▶ _PROVIDED TEXT_
======

Iran’s deputy police chief, Ahmad Reza Radan, said that “in spite of vast propaganda by satellite channels and foreign media for a gathering in front of the parliament building, no illegal gathering was held there.”
Some of the protesters claimed that, rather than braving the tumultuous streets, Ahmadinejad had been delivered to the parliament in one of the helicopters hovering over the area. Later in the day, the hardliner-aligned Fars news agency denied the claim that — true or not — reflected poorly on a man elected on a populist platform but who is increasingly forced by circumstances to take security precautions and appear more aloof.
As he seeks to shore up his power, Ahmadinejad has already made colorful threats to go on the offensive. His government banned the reformist newspaper Voice of Justice last week and arrested two more journalists, swelling even more the numbers in the Islamic Republic’s jails, already the world’s largest prison for media workers. Close Mousavi aide Mirhamid Hasanzadeh was taken from his office Tuesday by order of a Revolutionary Court. Reza Nourbakhsh, the editor of the Farhikhtegan newspaper, was also arrested Tuesday evening. Their arrests are the first in a renewed sweep of opposition personalities since a trial of almost 100 reformists opened Saturday.
As if direct pressure were not enough, a simmering campaign of intimidation of the reformists in the media exploded Tuesday into a very public psychological war as a number of Ahmadinejad-aligned religious figures attacked the opposition heads. “The judiciary must take away [former president Mohammad] Khatami’s permission to leave the country,” said parliamentarian Javad Karimi Ghoddousi, demanding the implementation of what is a typical first step toward arresting a political prisoner in the Islamic Republic.
“His followers are in detention houses and, after having been imprisoned in what looks like a prison, their free spirits have confessed to the legitimacy of the Islamic Republic,” Ghoddousi continued in a reference to the recent confessions of Khatami supporters televised in the tranquil surroundings of what appears to be a garden inside Evin Prison. “Such a transformation (denying earlier positions that the presidential vote was rigged) is the result of sincerity and morality of the Islamic Republic.”
“The crackdown will continue over the next few months and will be extensive and ruthless,” said Houchang Hassan-Yari, a professor of military and strategic issues at the Royal Military College of Canada. “No one will be immune from repression including Mousavi, Karoubi, Khatami and Rafsanjani. The line is traced and camps chosen.”
In anticipation of fresh influxes of inmates once the crackdown gets under way, Iran’s police chief announced that the controversial Kahrizak detention facility was being reconstructed and would be reopened as a “standard” prison.
“The government will have significant challenges governing and making decisions,” said a Tehran-based political analyst who asked for anonymity due to the great sensitivity involved in speaking to the foreign media at a time when several Iranians stand accused of collaborating with the West in fomenting a Velvet Revolution. “Just imagine trying to get the cutting of subsidies through (parliament) in this atmosphere. The current state of paralysis will have an enormous impact on the management of the economy over the next six to nine months.”
With hundreds of reformists locked in prison and the regime’s security forces rampant in the streets of Tehran, the conservative press is stretching to new rhetorical extremes. Hardliners’ favorite Raja News predicted that “the coming months will be the time of the final battle between bureaucratic aristocracy and the nation."
“The result of this battle will change the future of Iran, the region and the world, and of course as our leader has said, 'the future belongs to the Hezbollah (the Party of God).' Which camp do you belong to?”

======

▶ _SOURCE INFORMATION_

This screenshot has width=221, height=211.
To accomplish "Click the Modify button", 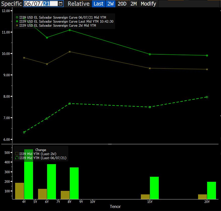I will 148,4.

======

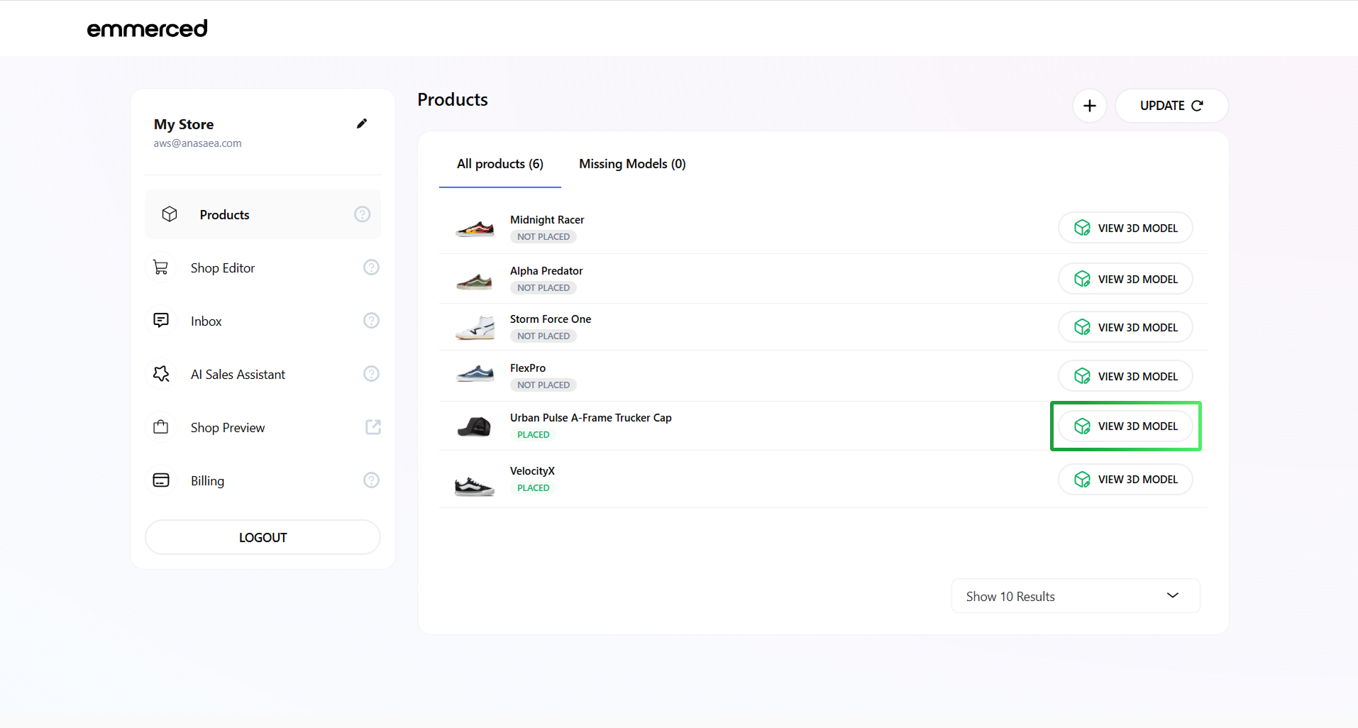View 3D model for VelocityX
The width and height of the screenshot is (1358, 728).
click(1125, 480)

======

▶ _TASK TO COMPLETE_
How would this sentence from the article on Iran's post-election crackdown read in Spanish: "Reza Nourbakhsh, the editor of the Farhikhtegan newspaper, was also arrested Tuesday evening."

▶ _SOLVED PROBLEM_
Reza Nourbakhsh, el editor del periódico Farhikhtegan, también fue arrestado el martes por la noche.